Screenshot grounding data:
= = = = =

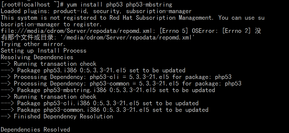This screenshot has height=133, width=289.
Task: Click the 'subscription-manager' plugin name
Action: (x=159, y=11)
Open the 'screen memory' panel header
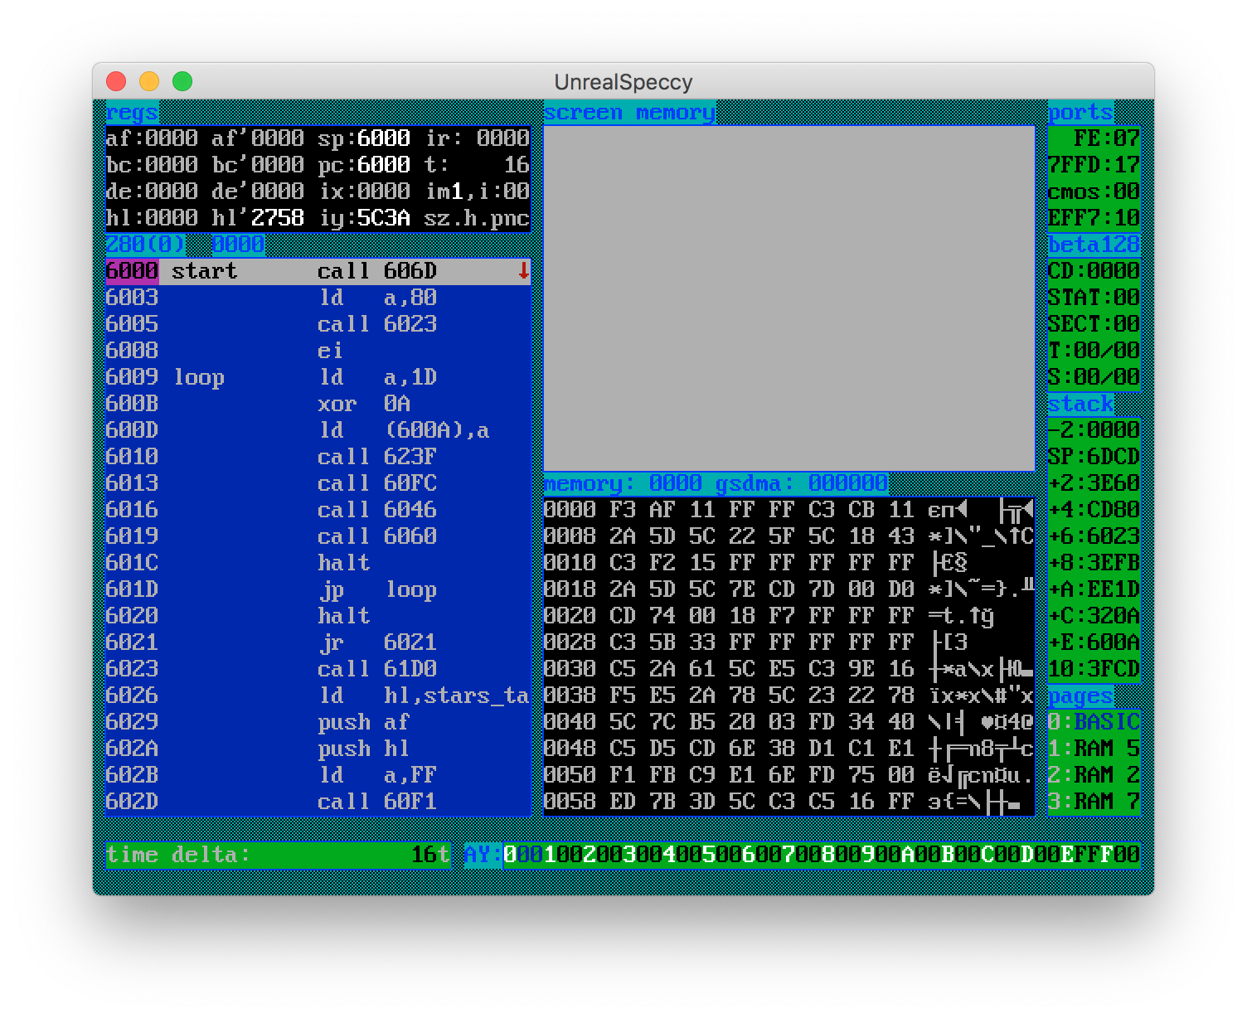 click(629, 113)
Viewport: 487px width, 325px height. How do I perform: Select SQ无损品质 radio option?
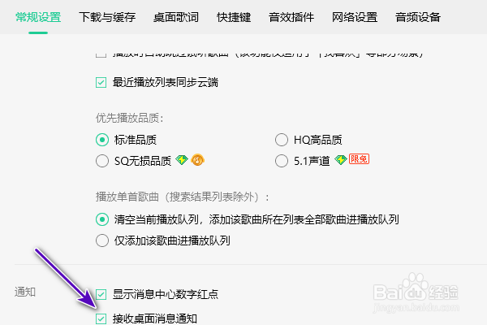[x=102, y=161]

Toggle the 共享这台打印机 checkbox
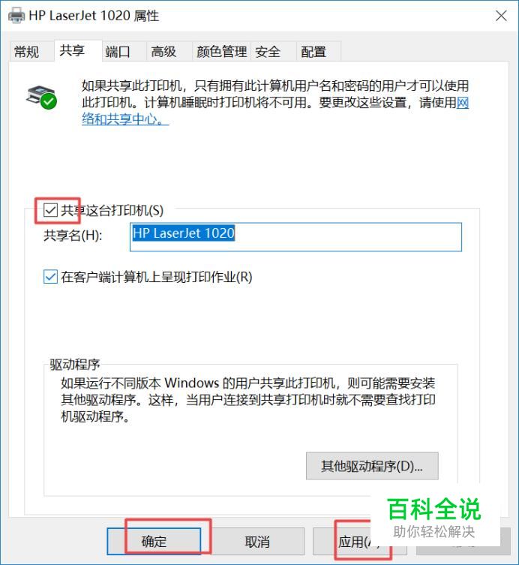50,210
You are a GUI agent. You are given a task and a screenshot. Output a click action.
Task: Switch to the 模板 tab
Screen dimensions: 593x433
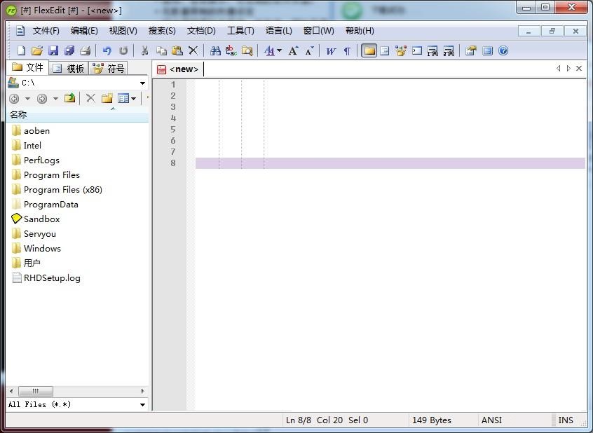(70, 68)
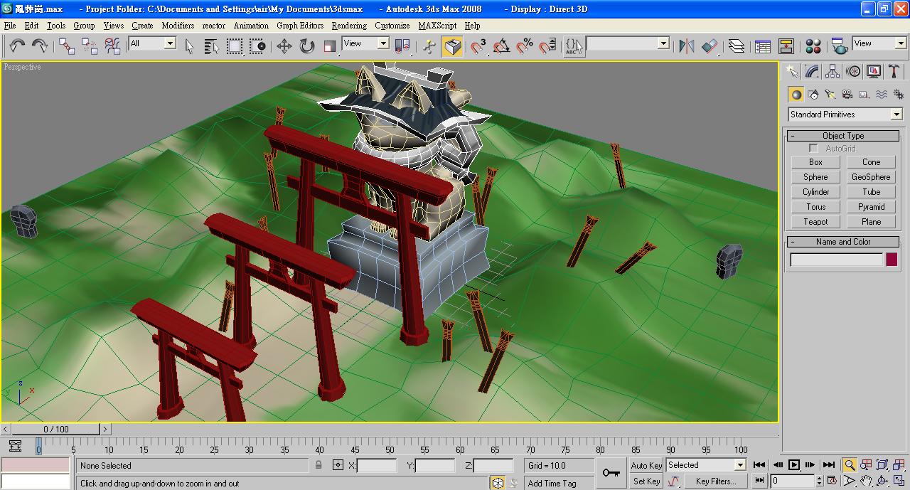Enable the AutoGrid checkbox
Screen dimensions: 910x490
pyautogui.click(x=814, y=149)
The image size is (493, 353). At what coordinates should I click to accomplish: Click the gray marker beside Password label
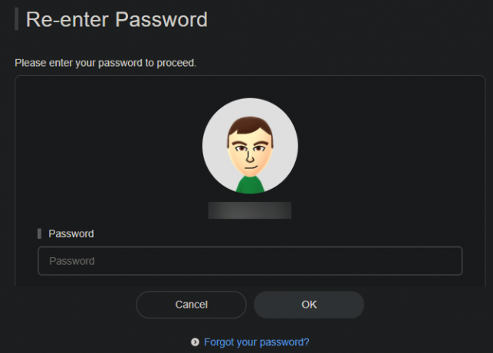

= = = = =

> _Instructions to follow_
Output exactly, and only, the lines running from the line containing "Toggle the 共享这台打印机 checkbox" to the last line of the entries above, omitting the pictures.

> _Response area_
Toggle the 共享这台打印机 checkbox
50,210
You are a GUI agent. You are given a task and a screenshot. Output a click action.
Task: Switch to the 模板 tab
Screen dimensions: 593x433
(70, 68)
Enable the AutoGrid checkbox
Screen dimensions: 910x490
pyautogui.click(x=814, y=149)
The image size is (493, 353). At what coordinates should I click to accomplish: Click the gray marker beside Password label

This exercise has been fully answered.